По информации Центра кибербезопасности УЦСБ, в 79% случаев проверок внутренних сетей эксперты смогли воспроизвести сценарии, которые в условиях реального нападения позволили бы полностью захватить управление корпоративной ИТ-инфраструктурой. Эти данные были собраны в ходе анализа проектов по пентестингу, выполненных специалистами УЦСБ в 2025 году для организаций из важнейших секторов: информационных технологий, промышленности, финансов, топливно-энергетического комплекса, транспорта и государственных учреждений. Об этом CNews сообщили в УЦСБ.
Исследование показывает типичную ситуацию, когда защита сосредоточена на внешних границах сети, в то время как внутренние системы часто оказываются менее защищёнными против сложных атак. Даже при надёжно защищённом периметре, после его преодоления злоумышленником (часто с помощью методов социальной инженерии), в четырёх случаях из пяти он может закрепиться в инфраструктуре, постепенно повысить свои права и получить контроль над важнейшими данными и системами.
Сравнение обнаруженных уязвимостей выявило значительную разницу в уровне защищённости внешнего периметра и внутренней сети. Например, 62% уязвимостей, найденных внутри инфраструктуры, имели высокий уровень риска — их использование позволило бы атакующему повысить привилегии и осуществить критичные действия. На внешнем периметре преобладали уязвимости среднего уровня (в 52% проверок), а высокорисковые обнаруживались в два раза реже — в 23% исследований. При этом в 15% тестов на проникновение недостатки внешней защиты позволяли напрямую попасть во внутреннюю сеть. В остальных 85% проверок эксперты находили потенциальные слабые места, эксплуатация которых опытными хакерами могла бы привести к утечке информации и компрометации учётных записей.

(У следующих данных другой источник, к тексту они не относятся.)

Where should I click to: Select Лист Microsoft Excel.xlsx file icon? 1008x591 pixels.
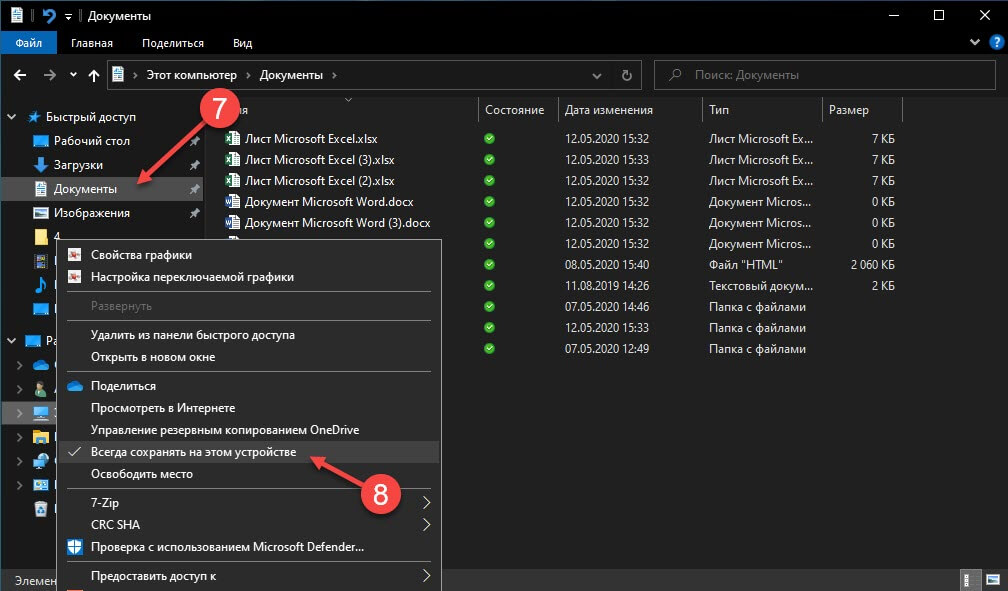click(x=233, y=138)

Анализ также показал, что в 94% пентестов с использованием фишинга, вишинга (голосового фишинга) или подброса USB-накопителей действия хотя бы одного сотрудника давали условному злоумышленнику возможность проникнуть во внутреннюю сеть. В среднем в фишинговых кампаниях 13% пользователей открывают вредоносные вложения в письмах, а 5% переходят по опасным ссылкам. Эффективность вишинга в практике УЦСБ составила примерно 10%. При применении физических носителей — таких как QR-коды на специально размещённых плакатах или заражённые флеш-накопители — более чем в половине случаев хотя бы один из этих методов оказывался успешным, приводя к компрометации учётной записи или подключению вредоносного устройства к рабочему компьютеру.

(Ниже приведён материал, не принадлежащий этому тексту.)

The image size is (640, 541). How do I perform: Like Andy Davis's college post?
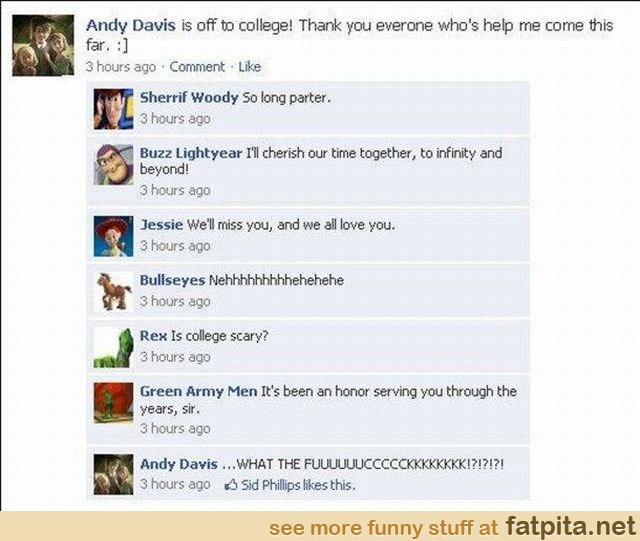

«Значительная доля успешных атак, основанных на социальной инженерии, доказывает неэффективность традиционной модели «усилили внешнюю защиту — и в безопасности». Злоумышленник всегда отыщет возможность обойти периметр, эксплуатируя человеческий фактор, после чего уязвимости внутрикорпоративной сети позволят ему оперативно захватить контроль над ключевыми узлами или даже всей ИТ-инфраструктурой. Именно поэтому в 2026 году наша команда советует внедрять всеобъемлющую стратегию, сочетающую постоянное укрепление систем и программы повышения цифровой грамотности персонала», – отметил Дмитрий Зубарев, заместитель руководителя аналитического центра УЦСБ — подразделения Центра кибербезопасности, специализирующегося на тестировании на проникновение.
Как следует из результатов исследования, в сфере актуальных угроз исторически распространенным уязвимостям, таким как Zerologon или BlueKeep, на смену пришли атаки с перенаправлением аутентификации, включая использование уязвимости CVE-2025-33073 в Windows, методы эксплуатации некорректных конфигураций служб сертификации ADCS, а также уязвимости периферийного оборудования, например, сетевых принтеров.
На 2026 год эксперт УЦСБ ожидает роста интереса хакеров к российскому программному обеспечению, возникновения новых методов атак на Active Directory и более активного использования искусственного интеллекта как нападающей, так и обороняющейся сторонами.